After the extraordinary economic and demographic growth that took place during the thirteenth century, Florence experienced a period of repeated crises, which hindered the development of financial and entrepreneurial activities and slowed the urban expansion. The ruinous flooding of the Arno in 1333 resulted in serious damage throughout the city, destroying houses, devastating shops, damaging the new city walls and ruining bridges and fishponds. Moreover, in 1348, the plague, which had reappeared in Europe after a long time, wreaked havoc in Florence, causing thousands of deaths and the depopulation of the city, decimating its administrative and entrepreneurial classes, as well as its worker and artisan classes. In addition to the natural calamities, in the 1340s there was a period of serious economic crisis, caused by the bankruptcy of some of the city’s major banking companies and the financial difficulties of the Municipality. Finally, in 1378, the revolt of the workers employed in the least skilled tasks in wool production, exposed the latent social tensions in the city.

Despite this, in these decades the urban structure of Florence was consolidated and expanded, pragmatically designing new roads in the still vacant land between the last two city walls and encouraging the parcelling of lots. Once again, the impetus of the religious orders, owners of large plots of land in the expansion areas, was crucial. At the beginning of the fourteenth century, for example, the Camaldolesi urbanised a large area around their monastery in the Oltrarno by laying out a number of streets, including today’s Via dell’Orto, and dividing the land into lots suitable for the construction of houses. Shortly afterwards, in the 1320s, the Cistercians of the Abbey of S. Salvatore in Settimo also built some roads and subdivided land on their property between Via della Scala and Via Palazzuolo. Initiatives of this kind were repeated in other peripheral areas of the city, producing a network of minor roads that completed the system of more important road axes, directed from the city centre towards the gates of the new city walls. A focal point of this system was the four bridges, rebuilt after the flood of 1333, to which the city council planned to add a fifth at the eastern end of the city, the Ponte Reale, envisaged as a link between the road coming from Arezzo and the circular road outside the walls. Although construction was begun, the bridge was never built.

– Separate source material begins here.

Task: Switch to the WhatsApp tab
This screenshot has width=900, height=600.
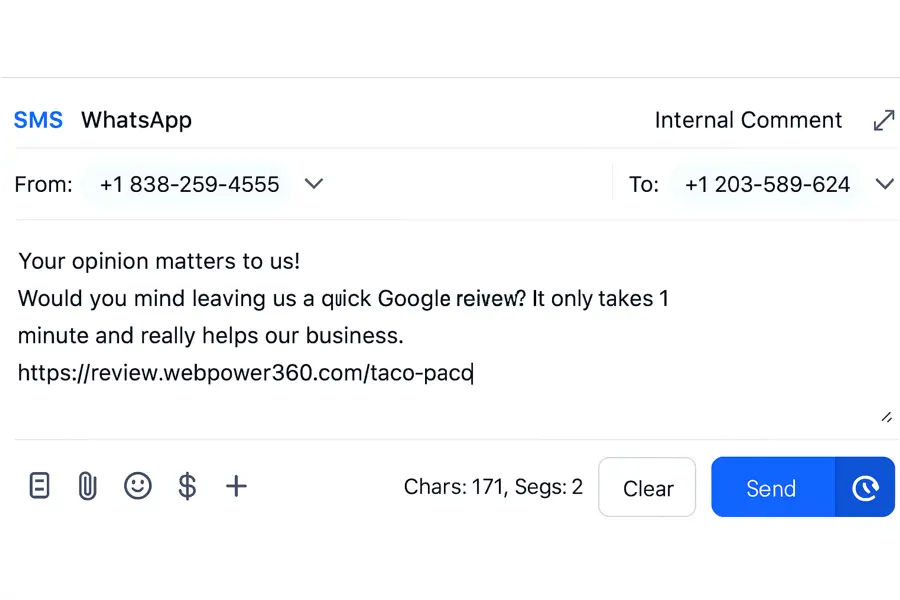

Instead, the centre of government around the Palazzo dei Priori was strengthened with the construction in 1359 of the Palazzo del Tribunale della Mercanzia, responsible for judging commercial disputes. From the beginning of the fourteenth century, the area was also the seat of other municipal magistracies, and this role found a clear spatial expression in the square created between 1299 and 1356 by demolishing houses and towers. The large space – the present-day Piazza della Signoria – was then made more regular and monumental by imposing a uniform wall covering on the buildings on the north side (1362), widening the final stretch of Via dei Calzaioli (1389) and constructing a grandiose loggia on the south side for the Signoria’s public ceremonies (1374-1382).

The creation of the civic centre coincided with the rearrangement and renovation of the city’s main religious centre, focused on the church of Santa Reparata while the gigantic new cathedral of Santa Maria del Fiore and its bell tower slowly grew around it. A further hub was the commercial district whose centres were the Mercato Vecchio and Nuovo squares, to which the square of San Michele in Orto, used for the sale of cereals, was added as early as the thirteenth century. Here, starting in 1337, a monumental covered market was built, surmounted by enormous warehouses, soon converted into a sort of civic temple under the protection of the guilds: the church of Orsanmichele.